Trudi Schuurhof


Home Buyer's Guide

Closing on Your Home

What Happens in the Days Before Closing

You found a home that meets your needs, got your offer accepted and got approved for a loan. Now, you’re finally ready to sign on the dotted line. Closing is where you’ll sign all of the mortgage paperwork and, in most cases, take possession of the property. Here’s what you need to know about closing

Acknowledge Your Closing Disclosure

Before your closing, you’ll get a document called a Closing Disclosure, which will include a summary of the final costs of your loan.

It’s important to acknowledge that you received the document as soon as possible. Your lender is legally required to give you the Closing Disclosure three business days before closing, so if you don’t acknowledge receipt of your Closing Disclosure quickly enough, your closing could be delayed.

How much can costs change between the Loan Estimate and the Closing Disclosure?

Attend a Final Walk-Through

In most cases, you’ll get to do a walk-through inspection of the property up to one day before closing to make sure everything is in order. This is to make sure the property is in the condition that was stated in your purchase agreement. Here are some questions to ask as you take one last look at the property before closing:

  • Were all the agreed-upon repairs completed?
  • Did the sellers leave behind all appliances, window treatments, etc., that were specified in the purchase agreement? Are these items in the condition you expected them to be in?
  • Did the sellers damage the property in the process of moving out?
  • Do the lights and faucets work?
  • Does the garage door open?
  • Has the seller removed all hazardous materials, such as old paint cans and construction materials?

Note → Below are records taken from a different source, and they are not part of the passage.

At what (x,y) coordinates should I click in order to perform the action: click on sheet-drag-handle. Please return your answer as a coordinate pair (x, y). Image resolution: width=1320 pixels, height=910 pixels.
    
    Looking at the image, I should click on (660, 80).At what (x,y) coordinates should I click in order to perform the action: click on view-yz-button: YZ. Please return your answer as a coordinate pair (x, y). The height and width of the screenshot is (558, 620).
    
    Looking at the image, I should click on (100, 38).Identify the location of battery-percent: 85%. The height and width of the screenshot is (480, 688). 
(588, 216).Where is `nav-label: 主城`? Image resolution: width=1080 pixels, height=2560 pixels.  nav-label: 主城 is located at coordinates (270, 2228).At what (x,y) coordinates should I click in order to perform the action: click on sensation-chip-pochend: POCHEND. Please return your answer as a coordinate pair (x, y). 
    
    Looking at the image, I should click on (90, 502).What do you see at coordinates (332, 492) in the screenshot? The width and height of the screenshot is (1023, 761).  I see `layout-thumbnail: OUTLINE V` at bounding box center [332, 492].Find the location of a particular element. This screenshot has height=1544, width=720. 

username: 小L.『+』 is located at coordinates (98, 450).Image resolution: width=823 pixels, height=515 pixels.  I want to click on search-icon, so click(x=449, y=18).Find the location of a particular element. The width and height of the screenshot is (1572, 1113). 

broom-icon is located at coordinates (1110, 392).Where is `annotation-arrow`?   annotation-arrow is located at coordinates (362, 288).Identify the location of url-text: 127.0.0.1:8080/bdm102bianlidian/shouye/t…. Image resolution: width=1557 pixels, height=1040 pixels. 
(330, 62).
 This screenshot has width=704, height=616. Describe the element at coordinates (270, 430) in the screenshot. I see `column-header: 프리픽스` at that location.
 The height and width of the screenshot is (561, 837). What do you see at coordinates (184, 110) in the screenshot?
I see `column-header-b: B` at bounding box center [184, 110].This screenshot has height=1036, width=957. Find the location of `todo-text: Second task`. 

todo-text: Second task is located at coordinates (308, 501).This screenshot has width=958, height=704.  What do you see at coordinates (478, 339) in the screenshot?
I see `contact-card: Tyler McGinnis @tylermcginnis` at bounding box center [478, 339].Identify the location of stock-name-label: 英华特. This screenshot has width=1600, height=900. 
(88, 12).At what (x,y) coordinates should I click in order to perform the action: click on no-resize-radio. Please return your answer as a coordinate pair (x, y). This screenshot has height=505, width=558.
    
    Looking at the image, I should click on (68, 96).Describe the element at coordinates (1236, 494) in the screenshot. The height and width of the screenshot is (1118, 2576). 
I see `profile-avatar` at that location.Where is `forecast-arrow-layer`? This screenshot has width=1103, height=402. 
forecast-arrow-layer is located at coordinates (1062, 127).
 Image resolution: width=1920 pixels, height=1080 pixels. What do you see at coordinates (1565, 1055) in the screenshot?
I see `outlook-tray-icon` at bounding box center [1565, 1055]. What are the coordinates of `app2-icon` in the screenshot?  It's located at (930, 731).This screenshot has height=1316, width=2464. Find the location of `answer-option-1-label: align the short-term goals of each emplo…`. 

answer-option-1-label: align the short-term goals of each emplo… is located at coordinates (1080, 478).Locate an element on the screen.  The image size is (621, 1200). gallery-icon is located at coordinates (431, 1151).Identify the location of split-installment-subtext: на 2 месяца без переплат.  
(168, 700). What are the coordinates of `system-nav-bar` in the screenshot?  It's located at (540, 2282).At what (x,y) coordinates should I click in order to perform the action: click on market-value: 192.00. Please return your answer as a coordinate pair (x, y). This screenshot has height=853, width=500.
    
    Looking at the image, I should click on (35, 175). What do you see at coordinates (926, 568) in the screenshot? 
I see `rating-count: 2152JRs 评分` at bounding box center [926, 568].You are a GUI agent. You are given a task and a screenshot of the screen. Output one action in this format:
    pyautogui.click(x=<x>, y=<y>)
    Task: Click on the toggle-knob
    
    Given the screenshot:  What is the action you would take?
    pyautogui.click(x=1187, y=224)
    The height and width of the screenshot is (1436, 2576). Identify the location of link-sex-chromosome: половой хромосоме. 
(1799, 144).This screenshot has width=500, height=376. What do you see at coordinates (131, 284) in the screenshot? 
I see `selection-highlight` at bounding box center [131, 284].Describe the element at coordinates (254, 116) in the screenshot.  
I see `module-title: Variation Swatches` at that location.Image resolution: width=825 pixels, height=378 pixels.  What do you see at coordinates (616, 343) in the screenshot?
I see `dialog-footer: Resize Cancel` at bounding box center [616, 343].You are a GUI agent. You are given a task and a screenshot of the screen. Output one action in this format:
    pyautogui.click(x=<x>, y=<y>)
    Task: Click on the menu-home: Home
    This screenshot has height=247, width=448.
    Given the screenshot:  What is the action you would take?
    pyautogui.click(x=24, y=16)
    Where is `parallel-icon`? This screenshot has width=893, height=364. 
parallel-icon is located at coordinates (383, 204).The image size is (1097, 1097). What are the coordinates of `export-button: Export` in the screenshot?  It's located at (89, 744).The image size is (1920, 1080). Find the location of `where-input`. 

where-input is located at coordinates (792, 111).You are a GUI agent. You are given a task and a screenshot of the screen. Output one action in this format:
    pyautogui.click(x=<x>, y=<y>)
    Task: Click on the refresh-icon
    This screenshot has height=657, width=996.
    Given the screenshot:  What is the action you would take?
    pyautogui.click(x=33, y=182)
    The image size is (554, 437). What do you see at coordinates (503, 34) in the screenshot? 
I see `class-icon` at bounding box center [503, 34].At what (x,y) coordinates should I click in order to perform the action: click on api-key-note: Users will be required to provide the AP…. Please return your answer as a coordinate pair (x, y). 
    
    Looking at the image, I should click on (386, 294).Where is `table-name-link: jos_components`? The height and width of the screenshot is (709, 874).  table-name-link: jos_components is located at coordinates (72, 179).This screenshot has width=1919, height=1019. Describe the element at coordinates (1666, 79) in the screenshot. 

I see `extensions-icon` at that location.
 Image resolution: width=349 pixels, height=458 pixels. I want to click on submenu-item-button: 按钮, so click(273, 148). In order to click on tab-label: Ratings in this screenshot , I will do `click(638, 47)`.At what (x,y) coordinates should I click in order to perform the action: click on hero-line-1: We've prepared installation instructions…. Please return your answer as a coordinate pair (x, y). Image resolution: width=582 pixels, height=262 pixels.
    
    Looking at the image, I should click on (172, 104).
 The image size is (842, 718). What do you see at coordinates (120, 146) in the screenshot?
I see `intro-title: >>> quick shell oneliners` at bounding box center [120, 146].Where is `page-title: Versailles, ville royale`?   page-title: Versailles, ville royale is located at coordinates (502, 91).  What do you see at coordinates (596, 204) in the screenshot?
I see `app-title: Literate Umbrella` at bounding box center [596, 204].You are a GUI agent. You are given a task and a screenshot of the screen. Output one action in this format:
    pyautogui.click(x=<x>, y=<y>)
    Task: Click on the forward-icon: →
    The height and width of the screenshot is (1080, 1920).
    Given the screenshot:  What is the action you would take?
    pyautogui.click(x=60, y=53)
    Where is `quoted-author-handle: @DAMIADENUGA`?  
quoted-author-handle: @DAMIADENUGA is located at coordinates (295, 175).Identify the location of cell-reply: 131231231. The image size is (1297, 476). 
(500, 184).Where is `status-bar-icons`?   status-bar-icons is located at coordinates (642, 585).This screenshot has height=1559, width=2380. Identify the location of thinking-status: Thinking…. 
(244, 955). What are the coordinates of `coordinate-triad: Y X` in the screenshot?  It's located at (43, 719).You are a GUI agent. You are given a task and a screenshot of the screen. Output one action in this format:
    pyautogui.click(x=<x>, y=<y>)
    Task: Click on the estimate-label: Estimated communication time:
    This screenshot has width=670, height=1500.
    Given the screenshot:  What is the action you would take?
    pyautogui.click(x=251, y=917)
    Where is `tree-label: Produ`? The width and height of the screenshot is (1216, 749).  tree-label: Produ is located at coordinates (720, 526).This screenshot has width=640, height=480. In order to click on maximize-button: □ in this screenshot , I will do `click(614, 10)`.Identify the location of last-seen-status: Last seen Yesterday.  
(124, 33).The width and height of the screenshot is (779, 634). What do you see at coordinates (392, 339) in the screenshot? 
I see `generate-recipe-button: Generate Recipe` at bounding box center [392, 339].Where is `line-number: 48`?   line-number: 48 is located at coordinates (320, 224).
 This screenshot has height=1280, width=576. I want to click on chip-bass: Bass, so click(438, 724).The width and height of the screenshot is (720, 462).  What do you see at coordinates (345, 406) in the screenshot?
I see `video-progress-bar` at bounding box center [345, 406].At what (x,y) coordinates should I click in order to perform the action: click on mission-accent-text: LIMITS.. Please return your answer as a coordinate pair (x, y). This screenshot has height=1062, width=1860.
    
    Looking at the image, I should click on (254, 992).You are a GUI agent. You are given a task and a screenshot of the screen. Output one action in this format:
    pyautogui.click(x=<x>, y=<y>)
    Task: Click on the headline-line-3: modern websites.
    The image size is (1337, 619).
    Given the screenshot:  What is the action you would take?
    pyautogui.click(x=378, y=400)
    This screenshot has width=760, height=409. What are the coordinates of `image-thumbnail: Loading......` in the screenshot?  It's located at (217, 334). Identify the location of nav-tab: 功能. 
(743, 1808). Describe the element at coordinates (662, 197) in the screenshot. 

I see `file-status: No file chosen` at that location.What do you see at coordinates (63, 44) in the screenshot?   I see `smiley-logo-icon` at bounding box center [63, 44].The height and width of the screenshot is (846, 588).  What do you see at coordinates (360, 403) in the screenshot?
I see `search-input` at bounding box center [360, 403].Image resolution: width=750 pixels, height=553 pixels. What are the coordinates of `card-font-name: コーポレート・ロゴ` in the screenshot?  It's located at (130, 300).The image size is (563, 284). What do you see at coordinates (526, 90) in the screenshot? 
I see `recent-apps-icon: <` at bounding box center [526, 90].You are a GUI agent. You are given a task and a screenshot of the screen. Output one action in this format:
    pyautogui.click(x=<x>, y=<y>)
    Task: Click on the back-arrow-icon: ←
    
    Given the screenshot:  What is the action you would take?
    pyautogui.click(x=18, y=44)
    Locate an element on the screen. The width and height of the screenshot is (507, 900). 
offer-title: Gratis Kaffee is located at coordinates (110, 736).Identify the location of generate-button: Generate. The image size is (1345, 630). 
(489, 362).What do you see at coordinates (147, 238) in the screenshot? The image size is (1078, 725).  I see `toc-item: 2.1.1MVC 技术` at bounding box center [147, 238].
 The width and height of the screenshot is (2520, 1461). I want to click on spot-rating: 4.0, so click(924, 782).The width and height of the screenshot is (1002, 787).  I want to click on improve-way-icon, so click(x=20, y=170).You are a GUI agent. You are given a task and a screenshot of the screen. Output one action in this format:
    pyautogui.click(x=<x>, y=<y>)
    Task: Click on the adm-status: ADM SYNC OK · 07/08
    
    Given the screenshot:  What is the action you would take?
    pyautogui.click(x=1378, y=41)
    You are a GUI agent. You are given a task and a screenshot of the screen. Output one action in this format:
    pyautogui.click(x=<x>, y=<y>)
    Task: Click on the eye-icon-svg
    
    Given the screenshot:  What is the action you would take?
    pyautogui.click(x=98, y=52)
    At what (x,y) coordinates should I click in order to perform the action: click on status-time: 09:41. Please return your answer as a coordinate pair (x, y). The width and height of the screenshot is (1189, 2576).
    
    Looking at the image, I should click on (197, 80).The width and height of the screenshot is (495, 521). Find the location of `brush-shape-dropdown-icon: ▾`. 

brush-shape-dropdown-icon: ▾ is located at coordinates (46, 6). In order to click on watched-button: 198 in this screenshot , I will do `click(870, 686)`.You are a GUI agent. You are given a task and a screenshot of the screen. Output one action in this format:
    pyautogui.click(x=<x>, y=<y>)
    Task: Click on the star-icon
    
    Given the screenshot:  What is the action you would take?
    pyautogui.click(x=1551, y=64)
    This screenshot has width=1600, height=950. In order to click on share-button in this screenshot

If there are any major issues, you can ask to delay the closing or contact the listing agent to negotiate a fair solution.

What and Who to Bring to Closing

What You Should Bring

These are some items you must bring to closing:

  • Your driver’s license or other valid, government-issued photo ID
  • A cashier’s check or proof of wire transfer to pay your down payment and closing costs
  • Your Closing Disclosure to compare to the final paperwork
  • A list of key contacts, such as your agent or lawyer, in case you have questions

Who Should Attend

In general, all buyers who are going to be on the loan should plan to be at closing. It’s possible to close if you can’t be present, but you’ll need to give someone power of attorney.

In some states, the buyer and seller will both be at closing, whereas in other states each party attends a separate closing. In other words, you might see the seller at closing, but it’s not a guarantee.

You can expect a closing agent to facilitate the closing. They’re a neutral third party who will help both buyer and seller along the way. And of course, your real estate agent can attend, although this is not required.

What You’ll Pay for at Closing

At closing, you’ll get the keys to your home, and you’ll also need to pay any closing costs. Here’s a breakdown of the most common upfront costs:

Down payment:
Your down payment will become the equity you have in the home.
Escrow funds:
Your lender will collect these funds at closing to ensure there’s enough money in your account to pay tax and insurance bills as they come due.
Third-party fees:
This covers costs from third parties your lender uses to process your loan. These fees typically include appraisal fees, title insurance costs and credit report fees.
Per diem interest:
You’ll pay daily interest upfront to cover the period between closing and the date your first mortgage payment is due.
Homeowners association (HOA) dues:
If you’re moving somewhere that has HOA dues, you may be required to pay a year’s worth of dues at closing.
Discount points:
A point (or discount point) is a fee paid to lower your interest rate. If you’ve chosen to pay points, you’ll pay for them at closing.